Rewrite the part of the listing that opens with the line containing "Click the Memory usable info icon" and closes with the line containing "Action: point(258,807)", swapping "icon" for "symbol" and leaving everything else unchanged. Return only those lines.

[Lines of data]
....

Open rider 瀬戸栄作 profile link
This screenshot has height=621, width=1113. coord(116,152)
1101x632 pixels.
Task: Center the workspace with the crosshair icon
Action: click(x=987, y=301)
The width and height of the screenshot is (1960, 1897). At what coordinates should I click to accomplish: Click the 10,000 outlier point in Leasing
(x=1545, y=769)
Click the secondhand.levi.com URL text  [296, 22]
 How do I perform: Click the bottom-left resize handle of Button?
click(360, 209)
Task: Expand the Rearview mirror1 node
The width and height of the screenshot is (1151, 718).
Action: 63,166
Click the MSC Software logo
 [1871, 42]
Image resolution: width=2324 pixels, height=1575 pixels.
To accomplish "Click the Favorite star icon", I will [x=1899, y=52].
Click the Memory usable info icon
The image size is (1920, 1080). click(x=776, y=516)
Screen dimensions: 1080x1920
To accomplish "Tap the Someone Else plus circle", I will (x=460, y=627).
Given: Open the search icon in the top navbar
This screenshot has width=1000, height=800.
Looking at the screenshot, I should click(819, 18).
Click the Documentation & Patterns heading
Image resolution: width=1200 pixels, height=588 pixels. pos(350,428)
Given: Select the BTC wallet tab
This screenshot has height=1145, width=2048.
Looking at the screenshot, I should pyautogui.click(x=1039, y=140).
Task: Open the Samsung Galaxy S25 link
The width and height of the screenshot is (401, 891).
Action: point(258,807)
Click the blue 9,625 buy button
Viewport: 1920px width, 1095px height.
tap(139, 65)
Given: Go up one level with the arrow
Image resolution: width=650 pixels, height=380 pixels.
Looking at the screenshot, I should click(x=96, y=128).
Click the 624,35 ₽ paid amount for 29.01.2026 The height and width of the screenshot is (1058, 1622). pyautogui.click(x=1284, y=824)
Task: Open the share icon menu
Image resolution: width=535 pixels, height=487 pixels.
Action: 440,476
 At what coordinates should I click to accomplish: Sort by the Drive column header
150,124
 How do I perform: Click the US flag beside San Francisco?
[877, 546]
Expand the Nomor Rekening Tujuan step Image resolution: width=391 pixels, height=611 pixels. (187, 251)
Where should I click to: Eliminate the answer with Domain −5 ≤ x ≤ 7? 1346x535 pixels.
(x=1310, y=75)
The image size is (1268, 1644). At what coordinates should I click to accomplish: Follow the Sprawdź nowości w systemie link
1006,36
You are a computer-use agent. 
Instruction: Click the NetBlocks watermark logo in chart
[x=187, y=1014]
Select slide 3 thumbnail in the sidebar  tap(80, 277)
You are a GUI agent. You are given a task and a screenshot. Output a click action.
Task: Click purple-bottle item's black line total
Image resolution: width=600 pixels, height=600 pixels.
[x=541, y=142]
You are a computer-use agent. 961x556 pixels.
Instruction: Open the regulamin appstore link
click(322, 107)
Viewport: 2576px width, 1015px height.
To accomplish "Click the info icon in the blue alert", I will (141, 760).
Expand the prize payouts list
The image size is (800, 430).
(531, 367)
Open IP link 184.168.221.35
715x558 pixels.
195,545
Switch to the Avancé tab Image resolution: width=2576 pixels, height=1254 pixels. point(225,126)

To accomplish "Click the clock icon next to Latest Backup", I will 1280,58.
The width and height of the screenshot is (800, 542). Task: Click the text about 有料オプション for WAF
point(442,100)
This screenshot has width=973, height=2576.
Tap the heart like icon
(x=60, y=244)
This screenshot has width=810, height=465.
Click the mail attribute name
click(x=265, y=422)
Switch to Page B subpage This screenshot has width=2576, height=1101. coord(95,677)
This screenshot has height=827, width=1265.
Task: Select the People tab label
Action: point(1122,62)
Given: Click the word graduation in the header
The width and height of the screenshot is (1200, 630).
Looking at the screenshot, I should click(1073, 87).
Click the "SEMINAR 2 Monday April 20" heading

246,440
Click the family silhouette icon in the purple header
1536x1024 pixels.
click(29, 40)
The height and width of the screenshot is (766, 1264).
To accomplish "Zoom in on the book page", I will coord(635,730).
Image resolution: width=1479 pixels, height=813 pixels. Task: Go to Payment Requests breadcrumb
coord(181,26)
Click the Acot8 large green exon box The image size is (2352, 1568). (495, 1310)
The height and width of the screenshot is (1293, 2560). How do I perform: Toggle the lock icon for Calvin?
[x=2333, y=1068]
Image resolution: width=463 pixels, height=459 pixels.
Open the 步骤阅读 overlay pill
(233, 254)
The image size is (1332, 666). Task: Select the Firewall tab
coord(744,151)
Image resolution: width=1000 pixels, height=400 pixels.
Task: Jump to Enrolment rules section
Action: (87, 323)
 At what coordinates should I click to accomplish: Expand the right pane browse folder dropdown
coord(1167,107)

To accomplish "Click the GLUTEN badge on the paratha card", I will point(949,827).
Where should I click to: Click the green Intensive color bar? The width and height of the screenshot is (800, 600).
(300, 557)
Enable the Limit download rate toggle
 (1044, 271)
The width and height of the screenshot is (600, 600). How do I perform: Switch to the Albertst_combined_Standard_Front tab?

....

Response to this exercise:
Click the Memory usable info symbol
The image size is (1920, 1080). click(x=776, y=516)
Screen dimensions: 1080x1920
To accomplish "Tap the Someone Else plus circle", I will (x=460, y=627).
Given: Open the search symbol in the top navbar
This screenshot has width=1000, height=800.
Looking at the screenshot, I should click(819, 18).
Click the Documentation & Patterns heading
Image resolution: width=1200 pixels, height=588 pixels. pos(350,428)
Given: Select the BTC wallet tab
This screenshot has height=1145, width=2048.
Looking at the screenshot, I should pyautogui.click(x=1039, y=140).
Task: Open the Samsung Galaxy S25 link
The width and height of the screenshot is (401, 891).
Action: point(258,807)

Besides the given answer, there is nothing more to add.